Acteur sans être forcément instigateur – le veut-il vraiment ? –, Chateaubriand raisonne comme le témoin d’un monde finissant qui oscille entre le protagoniste timide et le spectateur engagé : il aura vu défiler devant lui le cortège de tous les régimes, avec leurs qualités et leurs excès. Comme les deux jeunes mariées de Balzac, il vit dans l’exécution de Louis XVI la décapitation de tous les pères de famille et l’image symbolique d’une dilution durable de l’autorité. Tel Cicéron devant César, il a admiré et honni l’Empereur, chez lequel il a parfaitement perçu l’incarnation successive du mouvement révolutionnaire et le retour à l’ordre. Nullement avare de contradiction entre sa pensée profonde et son engagement politique, il a été libéral (par conviction) au temps des ultras et légitimiste (plus par caprice) sous Louis-Philippe. Mais au milieu de toutes ces vicissitudes, Chateaubriand est demeuré fidèle à son théâtre : écrivain d’abord, il a mis en scène son prophétisme, le plaçant toujours à la remorque de ses propres états d’âme, à défaut d’une âme d’État. Cela, il l’a laissé aux fondamentalistes de l’opportunisme.

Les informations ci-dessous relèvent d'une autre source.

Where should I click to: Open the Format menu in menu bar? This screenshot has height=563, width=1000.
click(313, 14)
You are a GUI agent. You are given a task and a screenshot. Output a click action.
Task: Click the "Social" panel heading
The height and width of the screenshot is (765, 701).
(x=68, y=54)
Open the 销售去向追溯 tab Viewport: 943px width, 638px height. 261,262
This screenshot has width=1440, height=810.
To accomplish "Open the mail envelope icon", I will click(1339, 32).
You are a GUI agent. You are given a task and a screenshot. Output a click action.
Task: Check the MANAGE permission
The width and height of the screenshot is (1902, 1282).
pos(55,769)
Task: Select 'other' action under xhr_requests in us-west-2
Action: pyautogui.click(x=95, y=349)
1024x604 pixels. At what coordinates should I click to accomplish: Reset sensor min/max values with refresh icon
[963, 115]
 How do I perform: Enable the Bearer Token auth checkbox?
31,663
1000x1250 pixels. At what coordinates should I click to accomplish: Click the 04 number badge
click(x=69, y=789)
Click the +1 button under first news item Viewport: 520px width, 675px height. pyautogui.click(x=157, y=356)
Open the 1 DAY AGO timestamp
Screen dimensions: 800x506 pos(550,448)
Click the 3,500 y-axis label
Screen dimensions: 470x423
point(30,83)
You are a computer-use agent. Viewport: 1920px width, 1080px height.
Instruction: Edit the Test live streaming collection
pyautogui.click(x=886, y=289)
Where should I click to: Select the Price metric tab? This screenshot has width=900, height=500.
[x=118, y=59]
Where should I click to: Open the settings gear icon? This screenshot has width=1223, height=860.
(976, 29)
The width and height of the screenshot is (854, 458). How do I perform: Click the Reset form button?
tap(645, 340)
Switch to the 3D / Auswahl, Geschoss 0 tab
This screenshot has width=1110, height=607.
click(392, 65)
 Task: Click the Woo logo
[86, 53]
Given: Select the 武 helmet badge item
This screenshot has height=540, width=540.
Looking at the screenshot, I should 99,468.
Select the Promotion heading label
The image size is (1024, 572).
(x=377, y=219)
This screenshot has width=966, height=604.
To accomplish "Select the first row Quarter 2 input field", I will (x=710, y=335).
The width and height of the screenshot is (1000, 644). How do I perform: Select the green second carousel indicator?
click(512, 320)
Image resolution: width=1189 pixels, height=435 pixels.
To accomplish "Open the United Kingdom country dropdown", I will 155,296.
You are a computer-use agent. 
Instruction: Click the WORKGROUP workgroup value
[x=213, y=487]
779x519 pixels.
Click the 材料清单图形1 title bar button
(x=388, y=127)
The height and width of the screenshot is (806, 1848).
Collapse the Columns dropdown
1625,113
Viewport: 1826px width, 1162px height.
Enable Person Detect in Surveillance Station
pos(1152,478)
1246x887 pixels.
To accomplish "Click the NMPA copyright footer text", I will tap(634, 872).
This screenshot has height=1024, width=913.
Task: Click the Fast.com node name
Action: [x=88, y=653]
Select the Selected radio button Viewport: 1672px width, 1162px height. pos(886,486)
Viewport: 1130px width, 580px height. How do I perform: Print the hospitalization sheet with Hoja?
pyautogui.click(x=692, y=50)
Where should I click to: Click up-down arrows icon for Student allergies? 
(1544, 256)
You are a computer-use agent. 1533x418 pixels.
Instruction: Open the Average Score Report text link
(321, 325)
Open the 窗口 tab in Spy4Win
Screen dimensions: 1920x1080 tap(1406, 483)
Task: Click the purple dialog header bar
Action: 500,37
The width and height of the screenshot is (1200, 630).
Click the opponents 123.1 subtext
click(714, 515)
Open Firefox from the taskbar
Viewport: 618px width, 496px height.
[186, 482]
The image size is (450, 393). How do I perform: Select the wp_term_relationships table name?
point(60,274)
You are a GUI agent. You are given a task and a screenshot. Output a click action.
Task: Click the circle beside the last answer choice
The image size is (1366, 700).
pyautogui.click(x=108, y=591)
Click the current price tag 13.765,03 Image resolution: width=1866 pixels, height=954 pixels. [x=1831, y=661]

Ses essais politiques, bien que visionnaires, ne connurent pas la postérité d’un Tocqueville ou la notoriété d’un Marx. Son héritage est ailleurs. Et le grand contempteur Maurras de dire : « Avant Chateaubriand, le mot n’était qu’un signe abstrait qui ne cessait d’être tel que par un vrai coup de fortune. C’était à la lettre un bonheur simple d’expression. Enfin, le mot-réalité, le mot-couleur, le mot-parfum, le mot-sensuel, le mot-sensation, le mot-objet pouvait bien venir de temps en temps sous sa plume, par jeu ou par humeur, ce n’était pas une fin du style. C’est Chateaubriand qui a élevé le mot à la dignité nouvelle car Chateaubriand tient moins à ce qu’il dit qu’à la nature propre des mots qui le composent, puisque source de peine et de plaisir, vivant principe de toute la poésie, […]. Les conséquences de cette révolution se sont continuées non seulement dans Hugo et dans ses contemporains, mais jusque dans l’œuvre de ce romantique attardé que nous venons de perdre, Stéphane Mallarmé ».

Si le retentissement de son œuvre est d’abord le fruit d’un magistère esthétique et littéraire, Chateaubriand a su décrire la France de son époque (et quelle France !) en « homme d’étude[5] » soucieux d’extraire les ressorts et les tourments du génie politique de l’Hexagone, capable en outre de faire cohabiter des autorités morales concurrentes. Il l’a magnifié avec son style, une poésie habillée en prose.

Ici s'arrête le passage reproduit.